El doctor McGowan era plenamente consciente del nerviosismo de la primera clase de anatomía. El estaba acostumbrado al hedor dulzón que emanaba del recipiente de salmuera, pero sabía el efecto que causaba en los no iniciados. había sometido a algunos de ellos a una tarea ingrata, porque muchos especímenes se encontraban en un estado tan lamentable que era imposible disecarlos bien y dibujarlos con precisión, y tuvo en cuenta ese detalle. El ejercicio era una disciplina, la primera herida de sangre de unas tropas inmaduras. Era un desafío a su capacidad de enfrentarse a lo desagradable y a la adversidad, y un duro aunque necesario mensaje de que el ejercicio de la medicina suponía algo más que cobrar honorarios y disfrutar de un lugar respetable en la sociedad.
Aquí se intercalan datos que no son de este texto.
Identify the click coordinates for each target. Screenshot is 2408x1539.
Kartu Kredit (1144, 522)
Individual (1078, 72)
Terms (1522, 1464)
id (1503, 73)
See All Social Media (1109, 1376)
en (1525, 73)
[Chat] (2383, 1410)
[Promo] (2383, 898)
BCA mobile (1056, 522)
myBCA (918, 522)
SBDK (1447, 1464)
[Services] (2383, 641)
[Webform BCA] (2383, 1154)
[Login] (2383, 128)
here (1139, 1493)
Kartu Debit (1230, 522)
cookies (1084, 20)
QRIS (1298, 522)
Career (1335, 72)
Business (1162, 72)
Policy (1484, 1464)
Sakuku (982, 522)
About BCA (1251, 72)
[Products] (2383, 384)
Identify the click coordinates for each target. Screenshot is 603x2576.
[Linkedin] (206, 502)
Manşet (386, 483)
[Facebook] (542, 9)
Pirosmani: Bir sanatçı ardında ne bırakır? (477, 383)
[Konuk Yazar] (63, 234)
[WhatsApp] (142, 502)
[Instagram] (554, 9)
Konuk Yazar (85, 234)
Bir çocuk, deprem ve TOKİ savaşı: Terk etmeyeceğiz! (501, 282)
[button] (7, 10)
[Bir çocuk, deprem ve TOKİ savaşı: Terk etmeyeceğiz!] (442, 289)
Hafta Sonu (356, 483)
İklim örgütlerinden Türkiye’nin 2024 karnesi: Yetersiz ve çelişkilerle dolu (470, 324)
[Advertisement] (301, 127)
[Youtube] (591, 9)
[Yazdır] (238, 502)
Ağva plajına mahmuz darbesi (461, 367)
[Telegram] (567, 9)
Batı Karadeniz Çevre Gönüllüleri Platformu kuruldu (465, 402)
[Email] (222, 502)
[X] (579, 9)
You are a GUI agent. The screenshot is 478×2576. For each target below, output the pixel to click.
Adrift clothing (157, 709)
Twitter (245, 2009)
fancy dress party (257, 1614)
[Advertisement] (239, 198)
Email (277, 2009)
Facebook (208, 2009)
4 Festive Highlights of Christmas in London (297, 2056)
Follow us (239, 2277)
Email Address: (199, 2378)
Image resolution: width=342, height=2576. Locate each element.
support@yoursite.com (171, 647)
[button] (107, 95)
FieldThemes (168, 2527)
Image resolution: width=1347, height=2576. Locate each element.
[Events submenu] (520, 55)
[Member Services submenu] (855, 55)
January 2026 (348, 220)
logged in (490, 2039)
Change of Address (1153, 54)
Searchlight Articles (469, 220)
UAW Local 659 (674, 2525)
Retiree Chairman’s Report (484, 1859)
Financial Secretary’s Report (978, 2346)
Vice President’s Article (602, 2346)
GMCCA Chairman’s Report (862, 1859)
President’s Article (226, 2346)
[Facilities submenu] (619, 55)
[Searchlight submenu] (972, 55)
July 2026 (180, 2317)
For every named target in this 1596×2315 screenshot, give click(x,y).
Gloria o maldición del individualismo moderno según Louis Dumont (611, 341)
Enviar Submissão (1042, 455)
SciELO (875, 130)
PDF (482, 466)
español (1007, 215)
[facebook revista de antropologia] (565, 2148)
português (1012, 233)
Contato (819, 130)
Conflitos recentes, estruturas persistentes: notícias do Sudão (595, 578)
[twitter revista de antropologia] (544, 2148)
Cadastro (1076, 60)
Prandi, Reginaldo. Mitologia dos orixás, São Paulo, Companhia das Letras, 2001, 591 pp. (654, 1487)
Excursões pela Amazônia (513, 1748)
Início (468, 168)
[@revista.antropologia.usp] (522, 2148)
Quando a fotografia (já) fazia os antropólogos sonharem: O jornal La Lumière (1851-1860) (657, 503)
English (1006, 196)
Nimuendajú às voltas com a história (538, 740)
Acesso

Al cabo de unos minutos varios alumnos habían abandonado la sala; uno de ellos era un hombre joven que había salido a toda prisa. Para satisfacción del doctor McGowan, todos acabaron por regresar. Durante casi una hora se paseó entre las mesas de disección, comprobando el avance de los trabajos. En la clase había varios hombres maduros que habían practicado la medicina después de un aprendizaje, y que no sentían las náuseas de algunos estudiantes. El doctor McGowan sabía por experiencia que algunos serían médicos excelentes; pero vio a uno de ellos, un tal Ruel Torrington, que cortaba torpemente un hombro, y suspiró pensando en las desastrosas cirugías que el hombre habría dejado a su paso.

Se detuvo unos segundos más en la última mesa, donde un joven gordo, de rostro sudoroso, se esforzaba trabajando en una cabeza que era casi todo cráneo.

Frente al joven gordo trabajaba el chico sordo. tenía experiencia y había utilizado el escalpelo muy bien para abrir el brazo en capas. El hecho de que supiera hacer esto revelaba un conocimiento previo de la anatomía, lo cual sorprendió agradablemente a McGowan, que notó que las articulaciones, los músculos, los nervios y los vasos sanguíneos estaban perfectamente clasificados y representados en el dibujo. Mientras él miraba, el joven escribía su nombre en letras de imprenta en la hoja del dibujo y se la entregaba: Cole, Robert J.